# Passage

[start]

Via Boing Boing and Cyrus Farivar whose email sig apparently says "Being a good writer is 3% talent, 97% not being distracted by the Internet." I couldn't agree more since I've always said that one of the hardest things about working on Awasu is not spending too much time goofing off reading feeds doing usability testing
I saw An Inconvenient Truth last night which was an interesting combination of footage from Al Gore's presentations on global warming with snippets from his personal life. Other than the main topic of the film, two things really made an impression on me. Firstly, watching him making his well-reasoned, scientifically-backed arguments, I couldn't help but wonder what kind of a world we would be living in today had he have been awarded Florida way back when  and secondly, a commment he made in reference to how difficult it can be to get people to recognize that they are in a crisis and respond to it: "People will eventually connect the dots but when they do, they will often wish that they had connected them earlier."
My local bookstore runs themed promotions each month which definitely work because last month, when I saw a pile of books on economics on display, I realized that it was a subject I don't know an awful lot about and so decided to pick up a few. Oddly enough, quite a lot of them looked interesting but I eventually chose two: Hidden Order by David Friedman and The Armchair Economist by Steven Landsburg. Now, while I like to think of myself as a reasonably intelligent sort of a guy, I have to confess that I have never read so many articles where the author explains something in a series of steps, each of which make perfect sense, but the final conclusion seems completely, intuitively wrong. Maybe I'm just not as smart as I think I am . Or maybe nobody understands this stuff, not really.

[end]

# Source material
[start]

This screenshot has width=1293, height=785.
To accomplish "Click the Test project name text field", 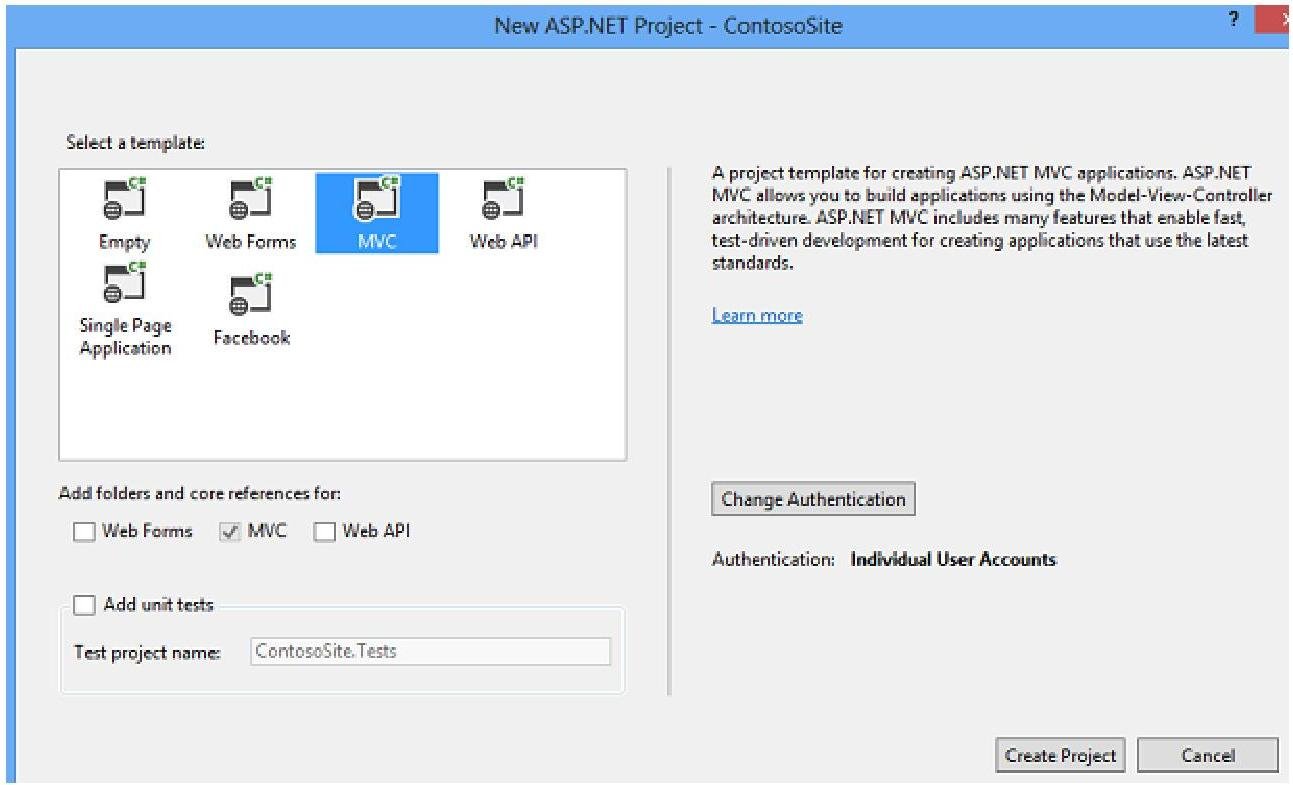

[end]

# Your tasks
A - Switch "bookstore" to "library" in the blog post, starting with "My local bookstore" and going on through "stuff, not really.".
B - List every person named in the blog post.
C - Translate this sentence from the blog post into Spanish: "Oddly enough, quite a lot of them looked interesting but I eventually chose two: Hidden Order by David Friedman and The Armchair Economist by Steven Landsburg."
The material comes from a different source than the blog post.

# Solutions to each task
A -
My local library runs themed promotions each month which definitely work because last month, when I saw a pile of books on economics on display, I realized that it was a subject I don't know an awful lot about and so decided to pick up a few. Oddly enough, quite a lot of them looked interesting but I eventually chose two: Hidden Order by David Friedman and The Armchair Economist by Steven Landsburg. Now, while I like to think of myself as a reasonably intelligent sort of a guy, I have to confess that I have never read so many articles where the author explains something in a series of steps, each of which make perfect sense, but the final conclusion seems completely, intuitively wrong. Maybe I'm just not as smart as I think I am . Or maybe nobody understands this stuff, not really.

B -
Cyrus Farivar
Al Gore
David Friedman
Steven Landsburg

C - Curiosamente, bastantes de ellos parecían interesantes, pero al final elegí dos: Hidden Order, de David Friedman, y The Armchair Economist, de Steven Landsburg.